The elder de Vantelets had at least three children. Children of Jacques de Lux, sieur de Vantelet and Marguerite Courtin, Madame Vantelet:

- Charles de Lux, sieur de Vantelet, who married Henrietta Maria Coignet by marriage contract dated 20 February 1647/8
- Jeanne de Lux, who married Jean-Baptiste de Mezières de Lepervanche, councilor and butler of the King, residing in Boisset-les-Prévanches, by marriage contract dated 6 June 1653, in the presence in particular of Charles II of England, of the Queen Mother Henrietta Marie of France, and of Jacques Duke of York. Jane l’Espervanche is granted a pension at the same time as the younger Madame de Vantelet. Henry de Mésiéres, Chevalier and Seigneur de l’Espervanche, son of deceased Jean de Mésiéres, Seigneur of the same, and of Jeanne de Lux, married Damoiselle Marie de Trevet by marriage contract of Monday 16 October 1684.
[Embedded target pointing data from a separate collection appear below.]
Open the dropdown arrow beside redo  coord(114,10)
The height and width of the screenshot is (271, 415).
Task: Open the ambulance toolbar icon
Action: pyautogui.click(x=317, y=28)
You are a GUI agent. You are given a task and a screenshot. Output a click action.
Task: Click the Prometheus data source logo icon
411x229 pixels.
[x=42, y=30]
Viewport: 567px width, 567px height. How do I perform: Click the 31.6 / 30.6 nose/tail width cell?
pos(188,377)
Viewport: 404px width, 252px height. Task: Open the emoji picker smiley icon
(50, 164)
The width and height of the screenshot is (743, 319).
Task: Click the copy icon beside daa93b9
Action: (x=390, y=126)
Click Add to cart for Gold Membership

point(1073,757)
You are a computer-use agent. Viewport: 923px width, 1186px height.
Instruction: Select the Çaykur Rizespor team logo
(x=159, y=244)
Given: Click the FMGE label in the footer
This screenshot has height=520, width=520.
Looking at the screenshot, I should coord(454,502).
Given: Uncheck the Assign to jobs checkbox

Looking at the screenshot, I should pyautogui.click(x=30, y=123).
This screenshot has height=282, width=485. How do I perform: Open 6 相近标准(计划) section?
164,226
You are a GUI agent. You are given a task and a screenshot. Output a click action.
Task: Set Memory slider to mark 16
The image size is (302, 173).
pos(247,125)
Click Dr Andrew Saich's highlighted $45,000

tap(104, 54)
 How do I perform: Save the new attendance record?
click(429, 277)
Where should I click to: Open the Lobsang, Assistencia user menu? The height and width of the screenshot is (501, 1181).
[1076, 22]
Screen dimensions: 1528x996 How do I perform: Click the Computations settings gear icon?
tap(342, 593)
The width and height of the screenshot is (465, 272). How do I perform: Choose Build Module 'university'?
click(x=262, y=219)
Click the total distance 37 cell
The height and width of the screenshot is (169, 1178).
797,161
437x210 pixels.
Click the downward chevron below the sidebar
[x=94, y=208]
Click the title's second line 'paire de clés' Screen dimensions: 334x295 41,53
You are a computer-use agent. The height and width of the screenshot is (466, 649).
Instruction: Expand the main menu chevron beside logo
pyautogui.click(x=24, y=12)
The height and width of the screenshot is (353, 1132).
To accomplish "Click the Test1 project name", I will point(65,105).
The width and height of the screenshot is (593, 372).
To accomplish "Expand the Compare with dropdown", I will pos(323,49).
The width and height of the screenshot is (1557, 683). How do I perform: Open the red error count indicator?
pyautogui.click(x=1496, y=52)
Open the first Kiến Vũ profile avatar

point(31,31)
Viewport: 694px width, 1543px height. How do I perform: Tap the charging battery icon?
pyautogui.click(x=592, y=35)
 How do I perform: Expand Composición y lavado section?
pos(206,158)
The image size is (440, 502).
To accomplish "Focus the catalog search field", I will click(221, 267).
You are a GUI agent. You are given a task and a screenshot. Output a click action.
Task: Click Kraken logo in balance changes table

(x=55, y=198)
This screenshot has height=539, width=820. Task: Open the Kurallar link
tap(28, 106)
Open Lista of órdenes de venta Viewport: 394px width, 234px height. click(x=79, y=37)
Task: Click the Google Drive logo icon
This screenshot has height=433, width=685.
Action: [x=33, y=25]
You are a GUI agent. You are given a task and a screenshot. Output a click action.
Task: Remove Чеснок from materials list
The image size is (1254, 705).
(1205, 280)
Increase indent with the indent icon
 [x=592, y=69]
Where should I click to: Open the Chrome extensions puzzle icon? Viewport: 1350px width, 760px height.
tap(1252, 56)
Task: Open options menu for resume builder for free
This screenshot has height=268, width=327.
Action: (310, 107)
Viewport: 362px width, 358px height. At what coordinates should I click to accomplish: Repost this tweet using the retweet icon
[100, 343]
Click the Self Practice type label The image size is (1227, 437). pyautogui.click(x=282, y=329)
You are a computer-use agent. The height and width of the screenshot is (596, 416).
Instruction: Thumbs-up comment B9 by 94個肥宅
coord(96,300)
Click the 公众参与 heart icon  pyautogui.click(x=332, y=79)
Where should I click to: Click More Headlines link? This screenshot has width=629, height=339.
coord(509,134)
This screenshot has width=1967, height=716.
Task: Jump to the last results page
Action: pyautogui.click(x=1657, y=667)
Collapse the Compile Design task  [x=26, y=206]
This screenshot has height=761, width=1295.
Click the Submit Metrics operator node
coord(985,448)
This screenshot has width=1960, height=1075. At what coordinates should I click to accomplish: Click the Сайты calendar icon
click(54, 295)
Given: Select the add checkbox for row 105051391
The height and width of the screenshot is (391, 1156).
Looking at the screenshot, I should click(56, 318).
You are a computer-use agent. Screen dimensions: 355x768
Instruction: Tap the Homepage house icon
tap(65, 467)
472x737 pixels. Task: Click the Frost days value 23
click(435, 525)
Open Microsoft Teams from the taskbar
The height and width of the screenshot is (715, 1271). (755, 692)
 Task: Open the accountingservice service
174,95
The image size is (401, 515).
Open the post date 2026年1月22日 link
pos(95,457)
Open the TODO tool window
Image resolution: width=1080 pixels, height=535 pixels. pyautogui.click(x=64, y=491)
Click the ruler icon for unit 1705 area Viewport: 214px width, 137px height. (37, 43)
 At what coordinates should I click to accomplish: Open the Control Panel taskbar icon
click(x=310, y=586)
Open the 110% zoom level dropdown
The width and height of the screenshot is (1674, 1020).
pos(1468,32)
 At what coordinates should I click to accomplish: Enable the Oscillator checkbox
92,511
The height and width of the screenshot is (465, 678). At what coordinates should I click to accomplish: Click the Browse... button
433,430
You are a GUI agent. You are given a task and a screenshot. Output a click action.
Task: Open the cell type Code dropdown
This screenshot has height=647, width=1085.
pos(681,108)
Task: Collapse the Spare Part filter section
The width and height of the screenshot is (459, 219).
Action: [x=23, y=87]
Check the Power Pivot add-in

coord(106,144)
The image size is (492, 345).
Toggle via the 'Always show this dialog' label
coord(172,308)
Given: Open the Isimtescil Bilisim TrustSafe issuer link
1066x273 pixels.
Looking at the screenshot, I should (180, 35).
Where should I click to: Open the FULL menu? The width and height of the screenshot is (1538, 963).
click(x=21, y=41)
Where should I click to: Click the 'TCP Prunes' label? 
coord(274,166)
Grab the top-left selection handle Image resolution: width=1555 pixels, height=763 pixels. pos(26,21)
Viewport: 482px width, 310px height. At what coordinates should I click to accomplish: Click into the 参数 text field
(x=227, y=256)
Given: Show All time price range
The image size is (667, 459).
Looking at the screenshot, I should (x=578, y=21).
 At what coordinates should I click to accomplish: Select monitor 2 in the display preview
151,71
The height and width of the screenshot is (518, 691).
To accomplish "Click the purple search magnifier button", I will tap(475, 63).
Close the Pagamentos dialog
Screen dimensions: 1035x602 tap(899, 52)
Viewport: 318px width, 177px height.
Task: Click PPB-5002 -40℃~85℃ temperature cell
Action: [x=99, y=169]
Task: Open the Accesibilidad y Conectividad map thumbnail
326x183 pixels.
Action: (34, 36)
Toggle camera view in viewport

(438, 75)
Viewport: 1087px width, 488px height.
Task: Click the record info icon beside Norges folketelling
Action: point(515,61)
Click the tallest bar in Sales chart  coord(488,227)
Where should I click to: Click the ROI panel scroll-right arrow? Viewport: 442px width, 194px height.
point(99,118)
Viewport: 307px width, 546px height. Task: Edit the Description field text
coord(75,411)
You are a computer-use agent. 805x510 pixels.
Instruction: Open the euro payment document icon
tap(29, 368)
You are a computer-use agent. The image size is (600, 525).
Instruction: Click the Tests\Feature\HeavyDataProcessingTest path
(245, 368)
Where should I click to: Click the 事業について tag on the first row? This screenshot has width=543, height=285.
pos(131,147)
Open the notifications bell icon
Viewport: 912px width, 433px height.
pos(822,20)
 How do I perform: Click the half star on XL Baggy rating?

- Christina de Vantelet, who Thomas Amaulry in 1684 in Mercure galant, dédié à Monseigneur le Dauphin triumphantly declares married the Comte de Schelay, "which is one of the best houses in England". This "Comte de Schelay" was Sir William Shelley, the son of Sir John Shelley, 1st Baronet of Michelgrove. Sir William died in his father's lifetime. By him Christina was the mother of Sir Charles Shelley, 2nd Baronet, and ancestress of all subsequent Shelley baronets of Michelgrove. A descendant, Henrietta Shelley, married George Onslow, 1st Earl of Onslow, making her the ancestress of the later Earls of Onslow, as well. Both titles are still extant.